As Blue Jersey reported, Chris Christie's nominee to the state Supreme Court, Phillip Kwon, was voted down by the Senate Judiciary Committee along party lines. This is a very big deal in the NJ education debate, because Christie has made it clear he wants to overturn the court's ruling that mandated adequate funding for the poorest districts in the state. These are the famous "Abbott Districts," named for the landmark case brought by the Education Law Center. The original ruling has since been superceeded by the School Funding Reform Act (SFRA).
Christie has made no secret that he wants to stack the court with nominees that will overturn SFRA; that would mean a huge cut in school funding for the poorest districts, and big tax cuts for Christie's wealthy base. This is in addition to the changes he has proposed to SFRA, which ELC estimates will be a $400 million cut to at-risk children across the state.
So you can see what's at stake with this nomination: the fate of thousands of poor and limited English proficient (LEP) students rides on these nominations. Which is why this quote from Kwon himself is so stunning:
First of all, as a layperson, I find this game prospective judges play with nominating committees to be really stupid. Christie has said he wants a court that will overturn SFRA; now we're all supposed to believe that Kwon's views on it aren't known to Christie or his staff? Give me a break; if they never "spoke," it's only because there is a tacit understanding that's so obvious it doesn't need to be said aloud.In one of the first direct questions on the school funding case, state Sen. Linda Greenstein (D-Middlesex) asked Kwon outright: "What discussions have you had about Abbott education funding with the governor or his representatives or outside individuals or groups? And if you have not discussed the issue, is there anything that would give the governor, or anyone else, the impression that you would revisit the case?"Like to most questions on specific cases, Kwon didn't take the bait and said he had no discussions on Abbott or any other case with Christie or his staff. As for any impression he may have given of revisiting the case, Kwon said: "I don't know how anyone could get that impression from me."It was a typical exchange, one that came up with Republicans as well. State Sen. Gerald Cardinale (R-Bergen) is the Senate's longest-running critic of the Abbott decisions, at one point supporting a change in the state Constitution to get around them.He sought to get Kwon's commitment that he would revisit the case, as well as others, in questioning him about the role of judicial precedencePrecedence is a "very important doctrine of jurisprudence," Kwon said. "It is an important doctrine to respect, but it is also not inviolate certainly. If it were, we wouldn't have Brown v. Board of Education." [emphasis mine]

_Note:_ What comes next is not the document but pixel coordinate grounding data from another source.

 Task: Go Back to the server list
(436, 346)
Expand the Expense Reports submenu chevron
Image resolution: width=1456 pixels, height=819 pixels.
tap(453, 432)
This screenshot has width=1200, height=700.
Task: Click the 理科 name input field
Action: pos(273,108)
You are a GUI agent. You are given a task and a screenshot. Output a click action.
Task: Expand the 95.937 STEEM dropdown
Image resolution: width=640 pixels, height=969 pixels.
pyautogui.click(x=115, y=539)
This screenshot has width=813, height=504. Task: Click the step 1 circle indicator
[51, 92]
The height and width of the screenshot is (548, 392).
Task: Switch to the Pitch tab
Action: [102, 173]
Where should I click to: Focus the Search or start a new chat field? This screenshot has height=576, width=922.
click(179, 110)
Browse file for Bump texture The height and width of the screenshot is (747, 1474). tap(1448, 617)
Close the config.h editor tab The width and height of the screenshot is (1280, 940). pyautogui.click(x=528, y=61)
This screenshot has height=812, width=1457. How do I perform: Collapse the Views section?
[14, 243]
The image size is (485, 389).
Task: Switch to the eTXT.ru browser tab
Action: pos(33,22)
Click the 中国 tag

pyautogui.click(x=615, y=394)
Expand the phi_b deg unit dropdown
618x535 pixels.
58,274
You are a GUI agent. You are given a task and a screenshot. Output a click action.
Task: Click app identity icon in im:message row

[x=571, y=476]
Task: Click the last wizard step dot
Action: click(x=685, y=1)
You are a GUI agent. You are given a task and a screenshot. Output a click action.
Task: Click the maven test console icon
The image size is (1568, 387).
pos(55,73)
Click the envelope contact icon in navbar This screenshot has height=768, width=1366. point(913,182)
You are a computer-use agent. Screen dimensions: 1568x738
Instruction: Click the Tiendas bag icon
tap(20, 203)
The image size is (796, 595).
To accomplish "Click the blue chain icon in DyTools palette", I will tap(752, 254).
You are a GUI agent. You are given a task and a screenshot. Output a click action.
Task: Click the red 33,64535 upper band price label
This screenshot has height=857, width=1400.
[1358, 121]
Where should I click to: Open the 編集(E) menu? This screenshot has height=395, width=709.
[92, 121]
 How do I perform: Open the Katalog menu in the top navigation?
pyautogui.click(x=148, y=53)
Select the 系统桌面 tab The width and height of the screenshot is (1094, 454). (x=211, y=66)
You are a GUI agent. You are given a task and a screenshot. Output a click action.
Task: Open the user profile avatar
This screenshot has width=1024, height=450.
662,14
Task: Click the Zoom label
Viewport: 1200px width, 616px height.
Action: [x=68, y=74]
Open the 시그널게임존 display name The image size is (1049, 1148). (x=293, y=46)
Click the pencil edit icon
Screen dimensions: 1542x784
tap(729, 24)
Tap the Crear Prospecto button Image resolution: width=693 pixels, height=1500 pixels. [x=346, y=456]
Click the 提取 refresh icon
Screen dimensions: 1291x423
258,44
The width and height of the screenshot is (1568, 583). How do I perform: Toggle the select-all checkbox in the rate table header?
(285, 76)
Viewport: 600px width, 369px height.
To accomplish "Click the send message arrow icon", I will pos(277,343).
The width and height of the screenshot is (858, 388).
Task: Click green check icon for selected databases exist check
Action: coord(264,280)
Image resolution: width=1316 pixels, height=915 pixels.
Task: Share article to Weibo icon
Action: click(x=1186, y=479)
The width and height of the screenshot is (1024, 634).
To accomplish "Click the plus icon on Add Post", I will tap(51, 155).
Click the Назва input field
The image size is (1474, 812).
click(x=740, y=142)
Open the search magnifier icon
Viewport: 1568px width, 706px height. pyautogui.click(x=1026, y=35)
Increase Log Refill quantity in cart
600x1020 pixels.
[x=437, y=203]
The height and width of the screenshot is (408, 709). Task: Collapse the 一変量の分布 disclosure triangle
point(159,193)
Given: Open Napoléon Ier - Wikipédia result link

But bringing up Brown is what I find truly amazing. Brown was specifically about the obligations the government has toward the least among us. The only reason little Linda had to cross those railroad tracks each day was that the government hadn't stepped up to provide her with the same opportunities it provided to white children. Brown forced the issue; it was a remedy for the disenfranchised, just like Abbott.
And Abbott, followed by SFRA, has been a remedy that works, no matter what nonsense Christie, his stooges in the statehouse, or the conservative-dominated media tries to sell you. As Linda Darling-Hammond explains, the "achievement gap" in New Jersey has been cut in half during the period that the state has been forced to address funding inequity. Bruce Baker testified in the Lobato (think of it as Abbott gone west) case:
Baker discussed at length the higher cost of educating at-risk students and said when those costs are taken into account, Colorado districts with large numbers of such students are at a noticeable disadvantage. He also said funding gaps can account for 60 percent of achievement gaps in reading and 46 percent of math achievement gaps. [emphasis mine]Money matters when it comes to schools for poor kids. Christie wants to deny this reality and put judges on the bench who will ignore the evidence. So, the first chance he gets, he puts forward a jurist who invokes Brown, of all things, to make the case that New Jersey's commitment to poor children could be overturned.
I'd say this was unbelievable, but nothing surprises me about Christie or his nominees any more. The depths of his cynicism are equalled only by the brazenness of his acolytes. Kudos to the New Jersey Democrats for standing up to this.
Had they only shown this sort of courage earlier...
ADDING: The best coverage of the hearing was the live tweeting Blue Jersey did. You really should follow them.
ADDING MORE: I said the voting was along party lines. Technically, Brian Stack is a Democrat, and he voted "yes." But in my mind, the guy's a Republican.